* [Input rows]:
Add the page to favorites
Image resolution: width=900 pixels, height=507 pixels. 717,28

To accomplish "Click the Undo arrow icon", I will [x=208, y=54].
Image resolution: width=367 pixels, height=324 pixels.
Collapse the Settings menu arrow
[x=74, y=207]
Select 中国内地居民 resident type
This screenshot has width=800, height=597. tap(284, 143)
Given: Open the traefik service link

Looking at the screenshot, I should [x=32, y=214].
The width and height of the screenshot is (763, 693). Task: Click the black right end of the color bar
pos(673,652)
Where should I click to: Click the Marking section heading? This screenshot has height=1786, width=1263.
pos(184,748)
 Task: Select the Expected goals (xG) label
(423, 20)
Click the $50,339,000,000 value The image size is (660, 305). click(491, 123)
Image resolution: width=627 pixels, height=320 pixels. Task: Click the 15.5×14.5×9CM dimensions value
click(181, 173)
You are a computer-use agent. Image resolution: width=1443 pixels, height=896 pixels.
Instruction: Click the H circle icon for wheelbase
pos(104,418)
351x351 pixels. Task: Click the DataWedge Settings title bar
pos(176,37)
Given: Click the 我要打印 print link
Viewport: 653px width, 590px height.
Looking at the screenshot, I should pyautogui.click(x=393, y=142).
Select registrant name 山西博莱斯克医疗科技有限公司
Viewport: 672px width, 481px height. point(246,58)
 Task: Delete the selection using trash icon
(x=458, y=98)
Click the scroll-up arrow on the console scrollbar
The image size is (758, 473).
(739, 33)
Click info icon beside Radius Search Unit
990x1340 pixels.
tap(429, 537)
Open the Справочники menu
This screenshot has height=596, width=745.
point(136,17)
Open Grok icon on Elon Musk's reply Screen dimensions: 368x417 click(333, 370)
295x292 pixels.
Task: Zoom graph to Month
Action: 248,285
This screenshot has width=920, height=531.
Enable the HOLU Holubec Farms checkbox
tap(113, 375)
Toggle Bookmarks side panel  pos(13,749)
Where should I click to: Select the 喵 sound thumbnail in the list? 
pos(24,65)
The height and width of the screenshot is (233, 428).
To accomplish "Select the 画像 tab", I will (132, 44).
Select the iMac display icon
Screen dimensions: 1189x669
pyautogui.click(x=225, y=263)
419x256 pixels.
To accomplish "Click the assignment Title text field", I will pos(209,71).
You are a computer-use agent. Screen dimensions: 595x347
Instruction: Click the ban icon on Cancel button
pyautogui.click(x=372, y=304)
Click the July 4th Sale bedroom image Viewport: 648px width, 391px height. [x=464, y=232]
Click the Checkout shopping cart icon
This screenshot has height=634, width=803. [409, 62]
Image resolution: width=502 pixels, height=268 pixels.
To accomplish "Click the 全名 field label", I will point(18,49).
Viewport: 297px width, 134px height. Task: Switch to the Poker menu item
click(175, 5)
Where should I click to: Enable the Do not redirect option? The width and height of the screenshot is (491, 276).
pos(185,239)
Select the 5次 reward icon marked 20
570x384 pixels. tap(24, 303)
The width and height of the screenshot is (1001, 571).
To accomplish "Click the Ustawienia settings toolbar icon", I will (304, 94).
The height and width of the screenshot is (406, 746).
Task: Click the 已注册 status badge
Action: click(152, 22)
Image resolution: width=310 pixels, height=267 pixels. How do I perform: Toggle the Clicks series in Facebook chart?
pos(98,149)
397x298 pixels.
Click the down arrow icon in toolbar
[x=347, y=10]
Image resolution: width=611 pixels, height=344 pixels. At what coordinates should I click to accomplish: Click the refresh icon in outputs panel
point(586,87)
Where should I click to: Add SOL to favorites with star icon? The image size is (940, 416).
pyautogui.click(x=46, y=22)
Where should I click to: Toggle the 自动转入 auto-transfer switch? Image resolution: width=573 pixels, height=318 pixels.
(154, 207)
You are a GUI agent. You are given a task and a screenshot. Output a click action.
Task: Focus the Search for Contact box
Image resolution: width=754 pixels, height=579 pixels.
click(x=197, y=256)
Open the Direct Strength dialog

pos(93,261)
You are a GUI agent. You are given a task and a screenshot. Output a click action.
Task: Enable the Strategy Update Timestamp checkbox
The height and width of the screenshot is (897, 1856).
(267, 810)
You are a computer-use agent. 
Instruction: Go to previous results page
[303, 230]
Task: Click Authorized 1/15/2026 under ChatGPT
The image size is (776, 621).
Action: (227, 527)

* [The exercise]: Render every line of the material above as a JSON list of strings, one string per line and no blank lines.

* [Response]:
[
  "Add the page to favorites",
  "Image resolution: width=900 pixels, height=507 pixels. 717,28",
  "To accomplish \"Click the Undo arrow icon\", I will [x=208, y=54].",
  "Image resolution: width=367 pixels, height=324 pixels.",
  "Collapse the Settings menu arrow",
  "[x=74, y=207]",
  "Select 中国内地居民 resident type",
  "This screenshot has width=800, height=597. tap(284, 143)",
  "Given: Open the traefik service link",
  "Looking at the screenshot, I should [x=32, y=214].",
  "The width and height of the screenshot is (763, 693). Task: Click the black right end of the color bar",
  "pos(673,652)",
  "Where should I click to: Click the Marking section heading? This screenshot has height=1786, width=1263.",
  "pos(184,748)",
  " Task: Select the Expected goals (xG) label",
  "(423, 20)",
  "Click the $50,339,000,000 value The image size is (660, 305). click(491, 123)",
  "Image resolution: width=627 pixels, height=320 pixels. Task: Click the 15.5×14.5×9CM dimensions value",
  "click(181, 173)",
  "You are a computer-use agent. Image resolution: width=1443 pixels, height=896 pixels.",
  "Instruction: Click the H circle icon for wheelbase",
  "pos(104,418)",
  "351x351 pixels. Task: Click the DataWedge Settings title bar",
  "pos(176,37)",
  "Given: Click the 我要打印 print link",
  "Viewport: 653px width, 590px height.",
  "Looking at the screenshot, I should pyautogui.click(x=393, y=142).",
  "Select registrant name 山西博莱斯克医疗科技有限公司",
  "Viewport: 672px width, 481px height. point(246,58)",
  " Task: Delete the selection using trash icon",
  "(x=458, y=98)",
  "Click the scroll-up arrow on the console scrollbar",
  "The image size is (758, 473).",
  "(739, 33)",
  "Click info icon beside Radius Search Unit",
  "990x1340 pixels.",
  "tap(429, 537)",
  "Open the Справочники menu",
  "This screenshot has height=596, width=745.",
  "point(136,17)",
  "Open Grok icon on Elon Musk's reply Screen dimensions: 368x417 click(333, 370)",
  "295x292 pixels.",
  "Task: Zoom graph to Month",
  "Action: 248,285",
  "This screenshot has width=920, height=531.",
  "Enable the HOLU Holubec Farms checkbox",
  "tap(113, 375)",
  "Toggle Bookmarks side panel  pos(13,749)",
  "Where should I click to: Select the 喵 sound thumbnail in the list? ",
  "pos(24,65)",
  "The height and width of the screenshot is (233, 428).",
  "To accomplish \"Select the 画像 tab\", I will (132, 44).",
  "Select the iMac display icon",
  "Screen dimensions: 1189x669",
  "pyautogui.click(x=225, y=263)",
  "419x256 pixels.",
  "To accomplish \"Click the assignment Title text field\", I will pos(209,71).",
  "You are a computer-use agent. Screen dimensions: 595x347",
  "Instruction: Click the ban icon on Cancel button",
  "pyautogui.click(x=372, y=304)",
  "Click the July 4th Sale bedroom image Viewport: 648px width, 391px height. [x=464, y=232]",
  "Click the Checkout shopping cart icon",
  "This screenshot has height=634, width=803. [409, 62]",
  "Image resolution: width=502 pixels, height=268 pixels.",
  "To accomplish \"Click the 全名 field label\", I will point(18,49).",
  "Viewport: 297px width, 134px height. Task: Switch to the Poker menu item",
  "click(175, 5)",
  "Where should I click to: Enable the Do not redirect option? The width and height of the screenshot is (491, 276).",
  "pos(185,239)",
  "Select the 5次 reward icon marked 20",
  "570x384 pixels. tap(24, 303)",
  "The width and height of the screenshot is (1001, 571).",
  "To accomplish \"Click the Ustawienia settings toolbar icon\", I will (304, 94).",
  "The height and width of the screenshot is (406, 746).",
  "Task: Click the 已注册 status badge",
  "Action: click(152, 22)",
  "Image resolution: width=310 pixels, height=267 pixels. How do I perform: Toggle the Clicks series in Facebook chart?",
  "pos(98,149)",
  "397x298 pixels.",
  "Click the down arrow icon in toolbar",
  "[x=347, y=10]",
  "Image resolution: width=611 pixels, height=344 pixels. At what coordinates should I click to accomplish: Click the refresh icon in outputs panel",
  "point(586,87)",
  "Where should I click to: Add SOL to favorites with star icon? The image size is (940, 416).",
  "pyautogui.click(x=46, y=22)",
  "Where should I click to: Toggle the 自动转入 auto-transfer switch? Image resolution: width=573 pixels, height=318 pixels.",
  "(154, 207)",
  "You are a GUI agent. You are given a task and a screenshot. Output a click action.",
  "Task: Focus the Search for Contact box",
  "Image resolution: width=754 pixels, height=579 pixels.",
  "click(x=197, y=256)",
  "Open the Direct Strength dialog",
  "pos(93,261)",
  "You are a GUI agent. You are given a task and a screenshot. Output a click action.",
  "Task: Enable the Strategy Update Timestamp checkbox",
  "The height and width of the screenshot is (897, 1856).",
  "(267, 810)",
  "You are a computer-use agent. ",
  "Instruction: Go to previous results page",
  "[303, 230]",
  "Task: Click Authorized 1/15/2026 under ChatGPT",
  "The image size is (776, 621).",
  "Action: (227, 527)"
]